BEGIN Source records

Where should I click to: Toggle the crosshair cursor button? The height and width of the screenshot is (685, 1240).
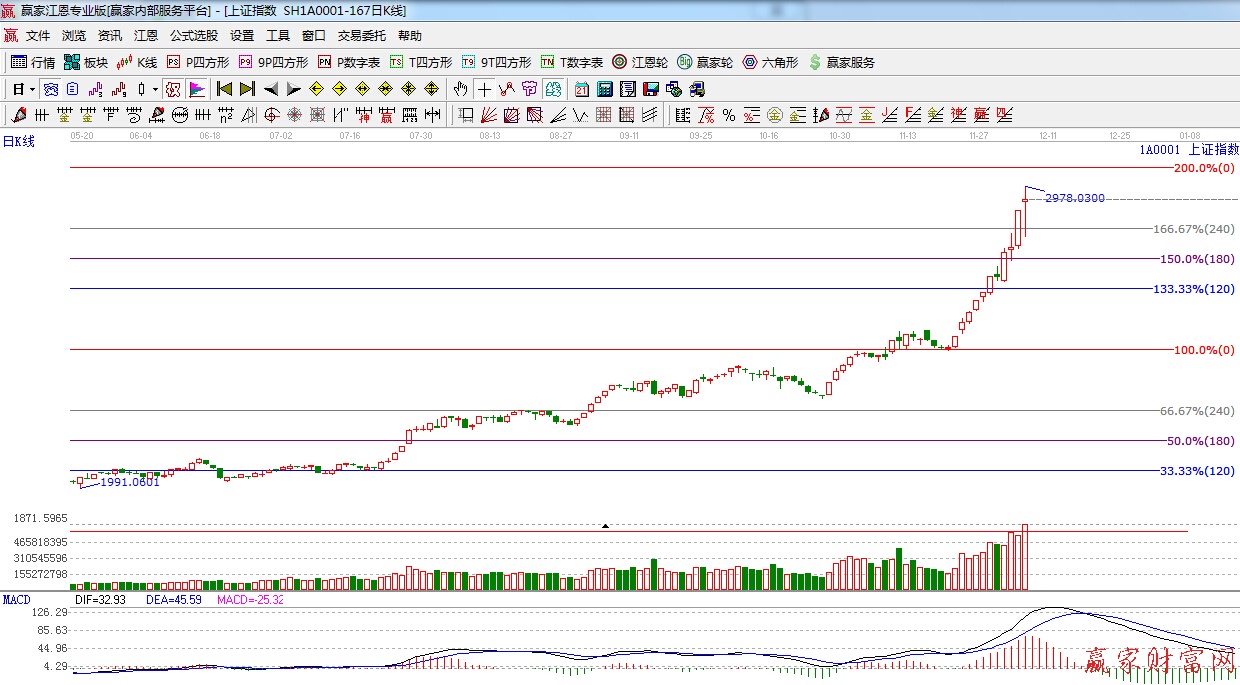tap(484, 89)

END Source records
BEGIN Source records

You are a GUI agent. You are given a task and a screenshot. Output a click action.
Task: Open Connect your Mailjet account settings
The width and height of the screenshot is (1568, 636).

END Source records
BEGIN Source records

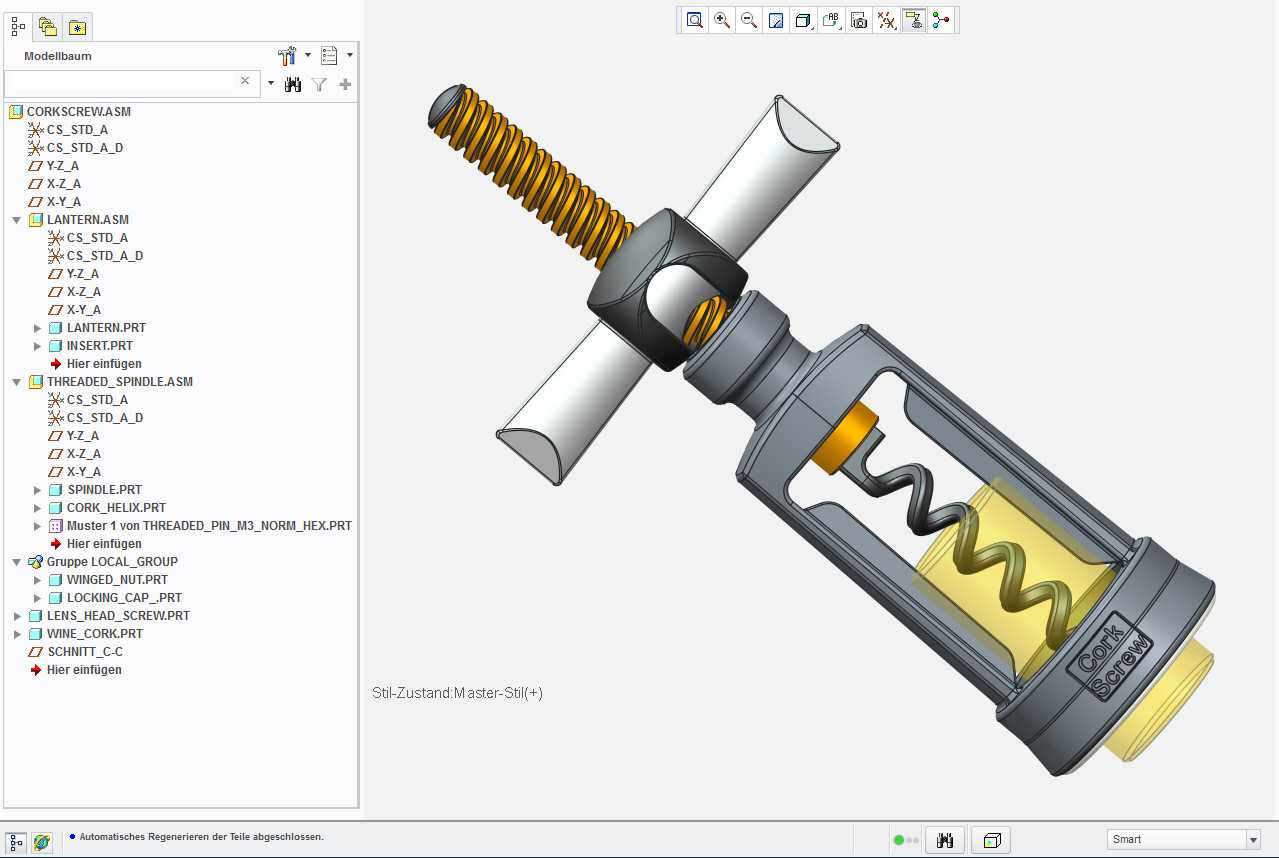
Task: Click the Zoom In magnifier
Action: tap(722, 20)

END Source records

● Problem to work on:
Starting with the line with "Task: Open Connect" above and going on through the line with "The width and", transcribe every line exactly, both ends included, and add nothing.

● Output for this task:
Task: Open Connect your Mailjet account settings
The width and height of the screenshot is (1568, 636).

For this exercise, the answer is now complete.